16 開拓奉仕においてよい成果をあげるには,霊性を保つことが大切です。定期的に集会に出席して熱心に参加し,毎日聖書を読み,「エホバの証人の年鑑」に載せられているその日の聖句を討議し,また個人的に予定を作って熱心に勉強するなら,これらの事柄は開拓者が熱意と喜びを保ち,常ならぬ,思いがけずに生ずる問題を克服するための備えをする助けになります。(詩 1:1-3)開拓者として10年間非常に産出的な奉仕を行なってきた一姉妹は,次のように書いています。

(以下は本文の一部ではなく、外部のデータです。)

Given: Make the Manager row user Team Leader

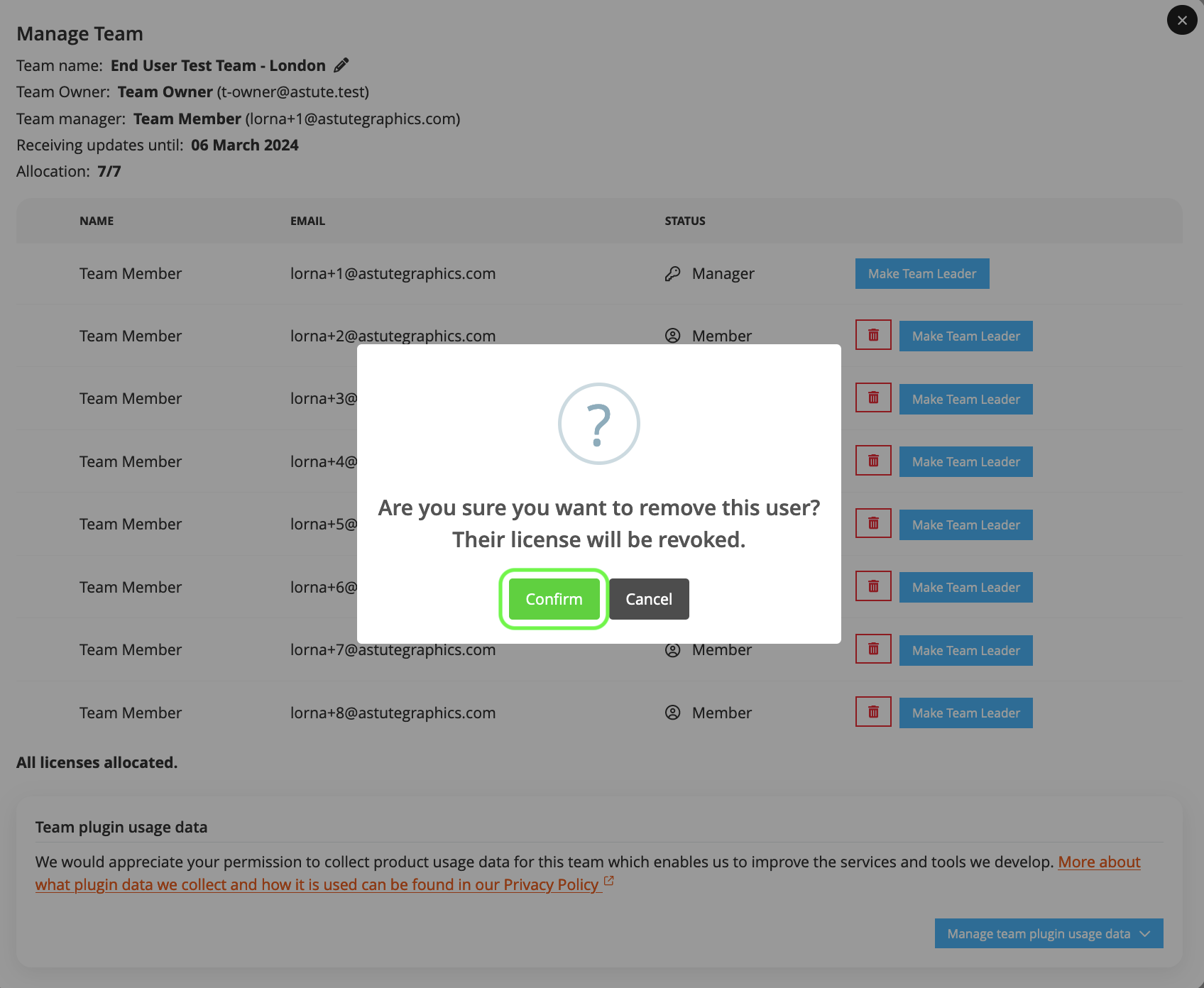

主人はテレビ関係の仕事をしていまして,二年ごとに転勤しますので,わたしはこれまで九つの会衆で奉仕してきました。そのうちの五つは正規開拓奉仕を始めたあと奉仕しました。私は,進歩のない研究はすぐにやめて,本当にエホバを認める人々を強めることに努めます。私たちのすばらしい神は,私の行く先々でそのみ手を示してくださり,平均五人の人を真理に導きました。ある都市で私が初めて出席した集会は小さな和室で行なわれていました。出席者は五人でした。二年後にその町を去る時には,その集会に62人が出席していました。次の都市では八人の人をエホバの賛美者となるよう助けることができました。そして集会出席者が25人から約100人に増加するのを見ました。次の都市では,最初正規開拓者は二人だけでしたが,さらに10人が開拓者になりました。1966年,「神の自由の子」地域大会のすべての集会に出席したあと,翌朝三番目の子どもを出産しました。しかし,その年には1,294時間の奉仕時間を報告することができました。子どもに支配される代わりに,子ども連れの生活に合うように適当にペースを調整しましたので,開拓の仕事を続けることができました。私と聖書の勉強をした人たちも,バプテスマを受けたあと,生活を調整して一時開拓を行ない,次いで正規開拓奉仕に入りました。その人たちも私と同じように,普通以上の喜びと力を絶えず新たに得るには毎日聖書を読み,勉強し,祈りを怠ってはならないことを学びました。私たちの牧者であるエホバは,どんな状態の時にも非常に近くにいてくださいます。―イザヤ 40:11,31。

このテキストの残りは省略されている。